=== Document section ===
= = = = = = =

Patricia noticed a tall, interesting-looking bloke entering the church for Polish Mass at St Mary’s in South Brisbane after the 9 o’clock English Mass. She had also spotted him during office lunchtimes in the city. “Wow!” she thought. They met and gradually became good friends but in the meantime George was persuaded by his friend Bolek in Sydney to pack up and head south to obtain his architecture qualification at the University of New South Wales. So began a long-distance courtship for George and Pat … or as he always called her, “Kitty”.
They married in 1958 at her parish, St Finbarr’s Church in Ashgrove. Their married life began in Sydney and George graduated in 1960. In 1962 with two babies, Mary and Thomas, they returned to Brisbane. Here the president of the Polish Association, Ted Stellmach, was planning for a new club house as a monument to Poland’s Millennium of Christianity in 1966. Ted invited the young Polish architect to discuss his plan. George was reluctant not just because it was a daunting task. He had a full-time job with the Department of Public Works, a young wife and expanding family. He finally accepted after encouragement from Pat. After a short time, the architect put his initial drawings and approximate costs before the committee. They gasped, but the president stood hard by his dream of a new Polish Club. And so, George started the plans and Ted and the Polish community, with determined effort, gathered money for the project.

= = = = = = =

Pick up the story of George, Pat, and the new Polish Club in Brisbane from its last sentence and keep it going. The records that come next have nothing to do with the account of George and Pat.

= = = = = = =

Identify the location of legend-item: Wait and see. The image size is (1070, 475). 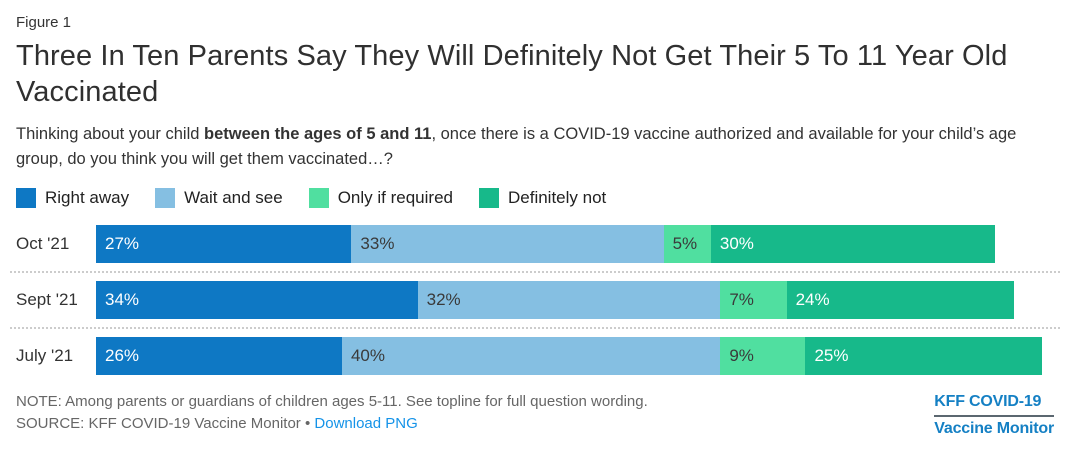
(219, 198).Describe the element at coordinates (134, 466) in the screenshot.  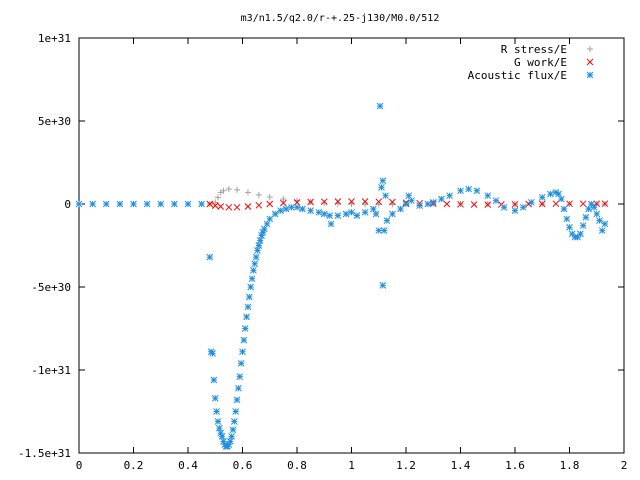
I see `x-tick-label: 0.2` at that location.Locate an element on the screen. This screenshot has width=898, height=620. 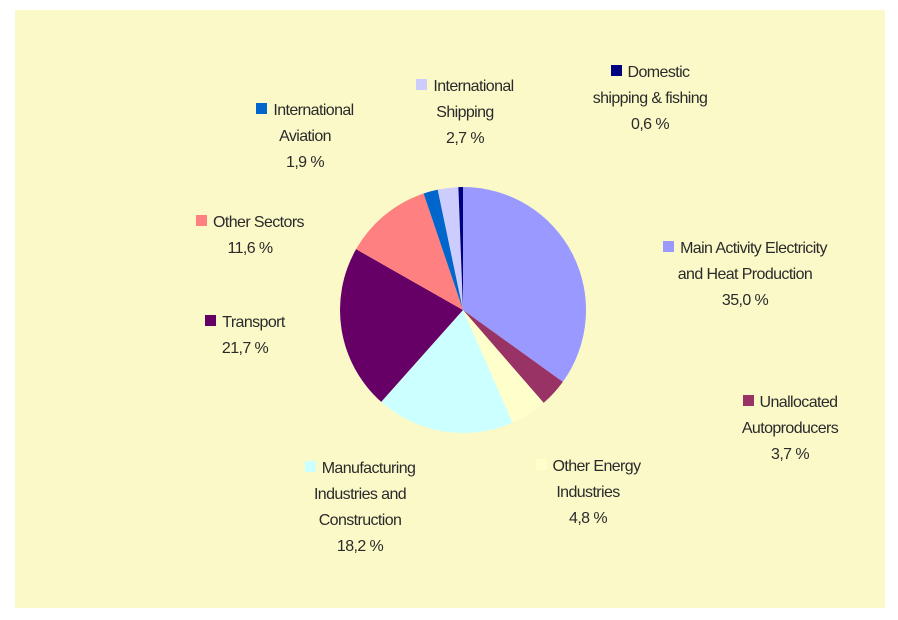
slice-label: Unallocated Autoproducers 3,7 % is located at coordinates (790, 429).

= = = = = = =

=== Output below ===
Meanwhile two more daughters Julia and Monika had arrived in the Ashgrove household. In 1968, thanks to the honorary architect, his honorary typist wife, and heroic efforts of the Polish community, Dom Polski as the Polish Club is known, was opened with great celebration. After the official opening and blessing of the building, Ted believed that his dream had become real, resigned from the committee and Frank became president. Frank asked George to become first vice-president. He did so and with a loan from the Fourex Brewery, George started to plan the unfinished upper floor of the Polish Club. A well-equipped club with a liquor licence, Polonia began to prosper quite well and not only help Polish organisations, but occasionally support some Australian institutions. Incredibly amidst all of this activity I arrived.
During George’s 10 years as Vice-President and then as President of Polonia, many fruitful outcomes were achieved for the Polish Club. George’s proudest moment as president was in 1973 when he welcomed the visiting Cardinal from Krakow, Karol Wojtyla who went on to become Pope John Paul the second.
Polonia became a member of Australian and Ethnic Organisations such as the Captive Nations, Good Neighbour Council, Ethnic Council, and others, where George was a member or chairman. When the Ethnic Radio station, 4EB was formed in the late 1970s, George represented the Polish Association and was the Polish program manager. He eventually became the chairman of 4EB for several years (all these in an honorary capacity). George also became a member of the Federal Council of Polish Organisation in Australia and New Zealand and a member and spokesman of the National Ethnic Broadcasting Corporation. He was later the spokesman for the SPK (the Polish RSL). For many years he represented the Polish National Association of which he was very proud. He was a committee member of SWARA. His latest membership was that of Polonia’s Welfare Fund.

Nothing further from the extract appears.